The third is devices showing up in Zigbee2MQTT but not in Home Assistant. That's almost always the discovery setting. Confirm homeassistant: true is in your config and that the MQTT integration is added in Home Assistant under Settings, Devices and Services. Restart the MQTT integration and the missing entities usually appear within a minute. Still stuck after all that? Our Home Assistant not discovering devices guide covers the deeper cases.

Frequently Asked Questions

Can I migrate from ZHA to Zigbee2MQTT without re-pairing?

Not cleanly. There's no supported one-click migration, so you re-pair each device into Zigbee2MQTT after removing it from ZHA, because the security keys aren't portable. Plan a couple of hours for 30-plus devices. The trickiest part is fixing automations whose entity IDs shifted, so go room by room with a checklist.

Do I need a separate MQTT broker for Zigbee2MQTT?

Yes, Zigbee2MQTT requires an MQTT broker, and the free Mosquitto broker add-on is the standard choice. It runs locally on your Home Assistant box at core-mosquitto:1883. You don't need a cloud broker or a separate machine. One Mosquitto instance also serves any other MQTT devices you add later.

Will Zigbee2MQTT work alongside Matter and Z-Wave?

It will. Zigbee2MQTT handles only Zigbee, so Matter, Thread, and Z-Wave run through their own integrations in parallel without conflict. Many setups, including mine, mix all of them. If you're weighing protocols, our Zigbee vs Matter vs Thread breakdown covers where each one wins.

Why won't my device pair?

The usual culprit is range or a stale network.
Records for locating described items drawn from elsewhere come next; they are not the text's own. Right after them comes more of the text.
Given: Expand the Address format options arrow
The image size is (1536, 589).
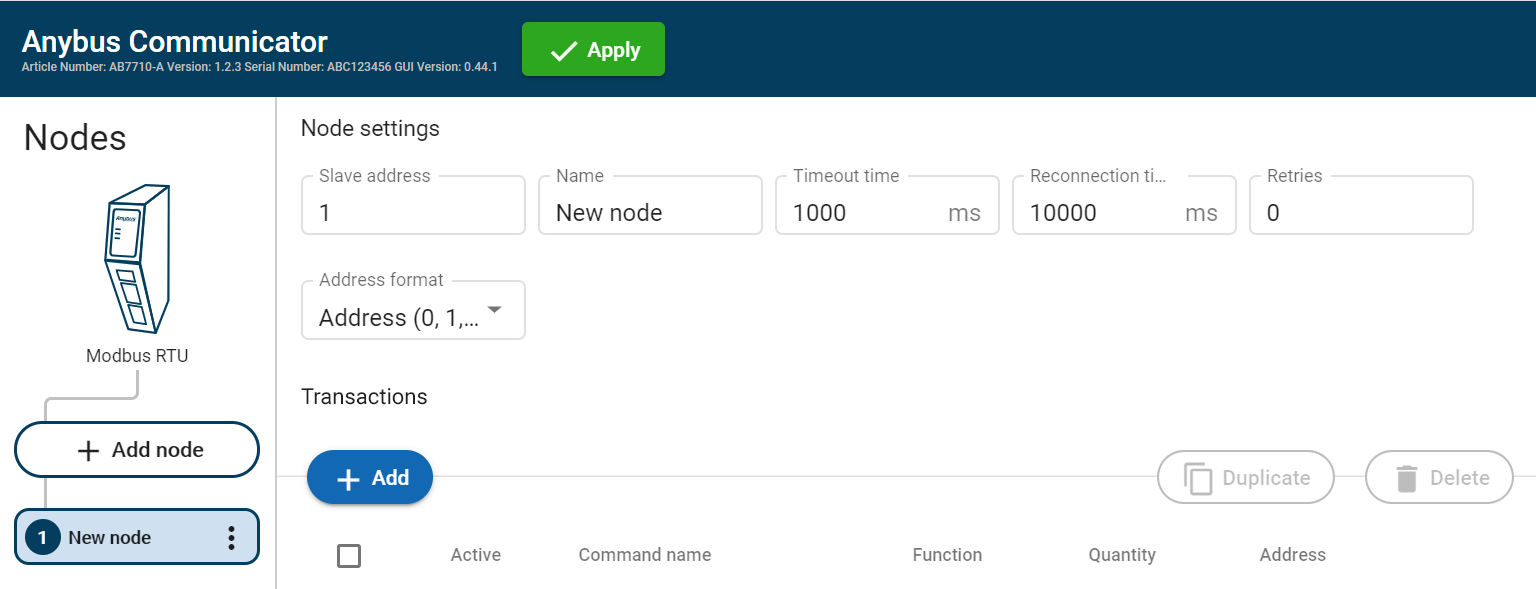Looking at the screenshot, I should point(494,311).
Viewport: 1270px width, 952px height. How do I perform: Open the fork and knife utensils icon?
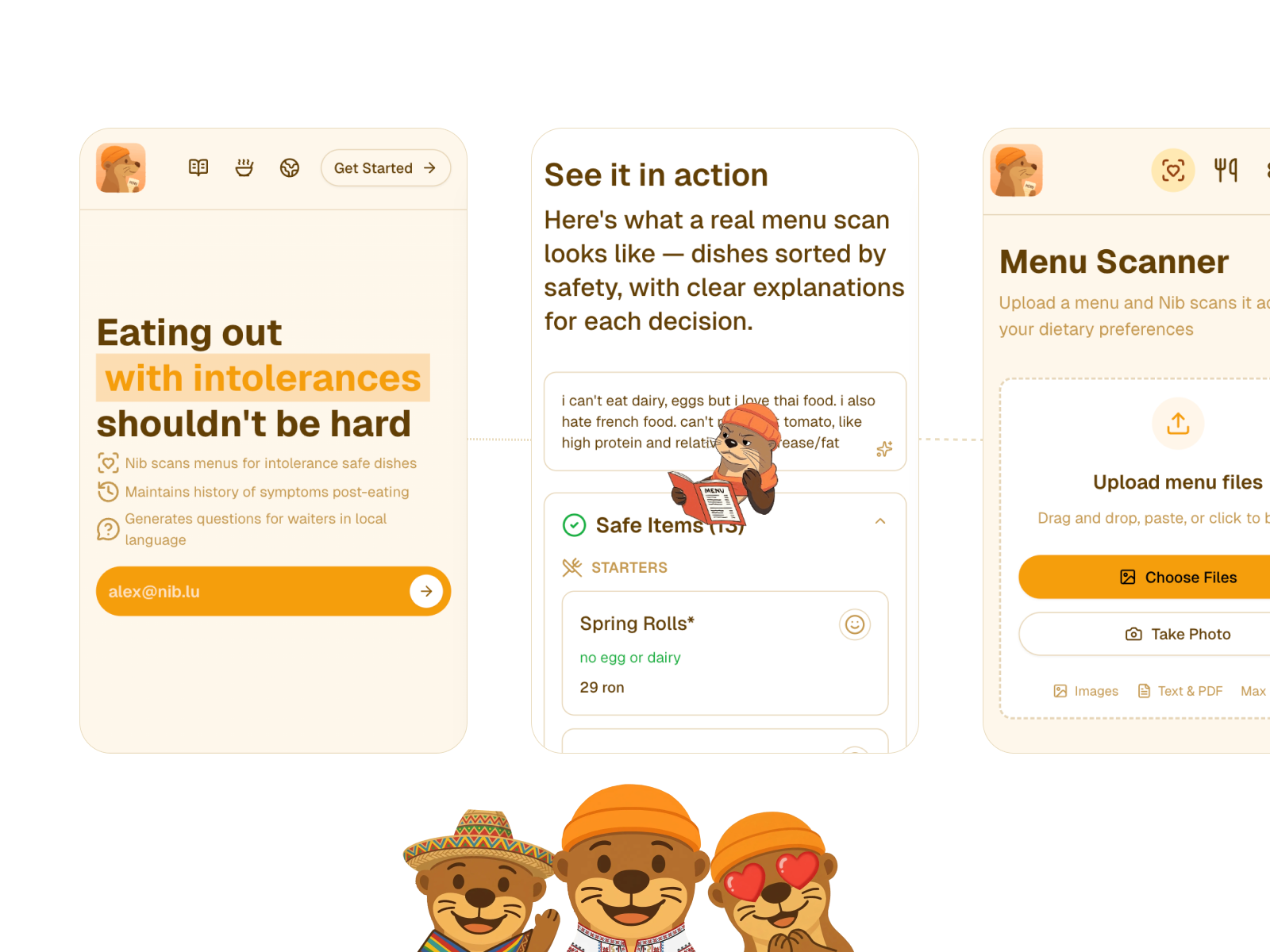point(1226,170)
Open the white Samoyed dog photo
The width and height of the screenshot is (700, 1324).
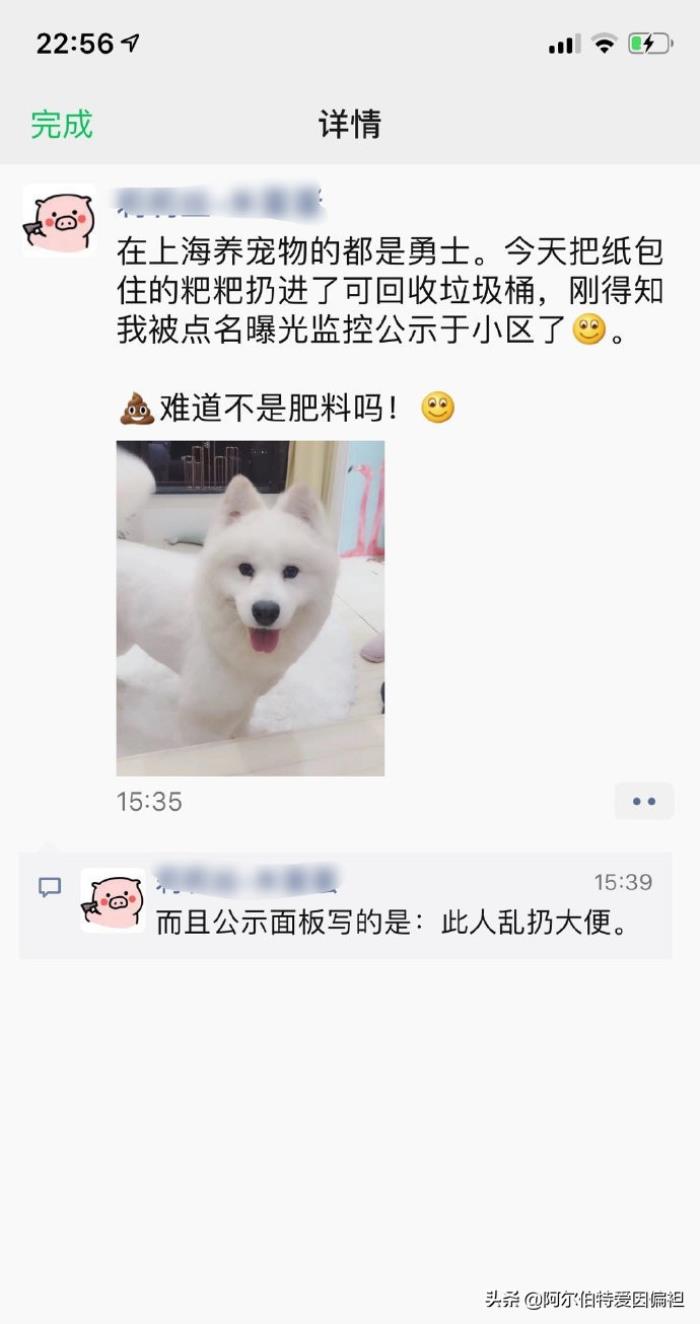[x=250, y=608]
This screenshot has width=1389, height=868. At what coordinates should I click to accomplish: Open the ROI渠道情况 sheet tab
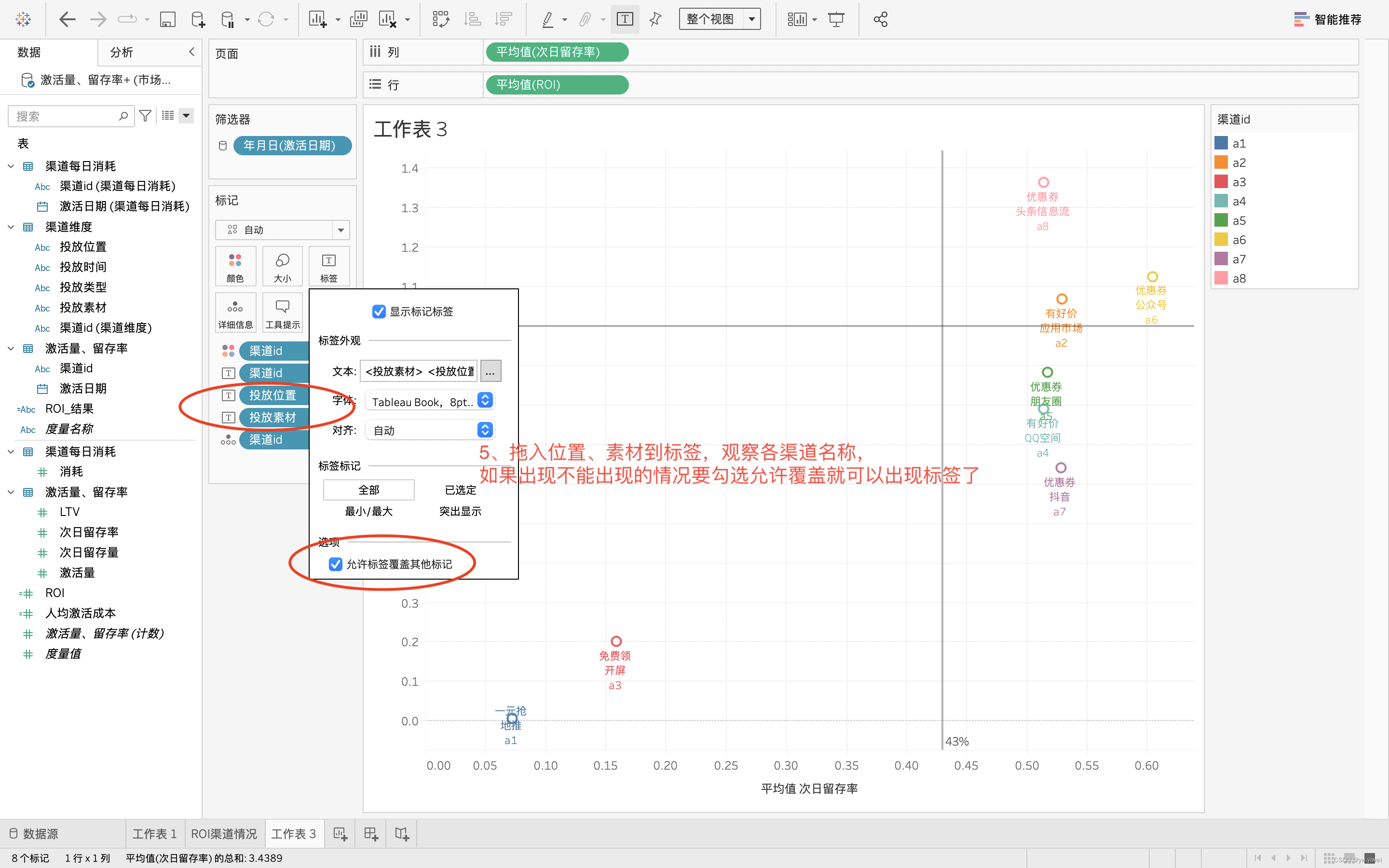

Move the device within a few feet of the coordinator for the first pairing, then relocate it. If a device joined once and vanished, check for USB 3.0 interference and use a USB 2.0 extension cable. Our Home Assistant not discovering devices guide digs deeper.

Was the Switch Worth It?

For me, easily. The faster device support alone justifies the extra add-on, and the network map saved me an afternoon of guessing why one corner of the house kept dropping. If your devices are mainstream and you hate maintenance, stick with ZHA and skip all this.

But if you buy oddball sensors, tinker on weekends, or want OTA updates and real diagnostics, Zigbee2MQTT is the better engine. Start with a Connect ZBT-1 on a USB 2.0 cable, install Mosquitto, then Zigbee2MQTT, and pair a couple of plugs before anything else. Build the mesh out from there. Once it's humming, you'll wonder why you waited.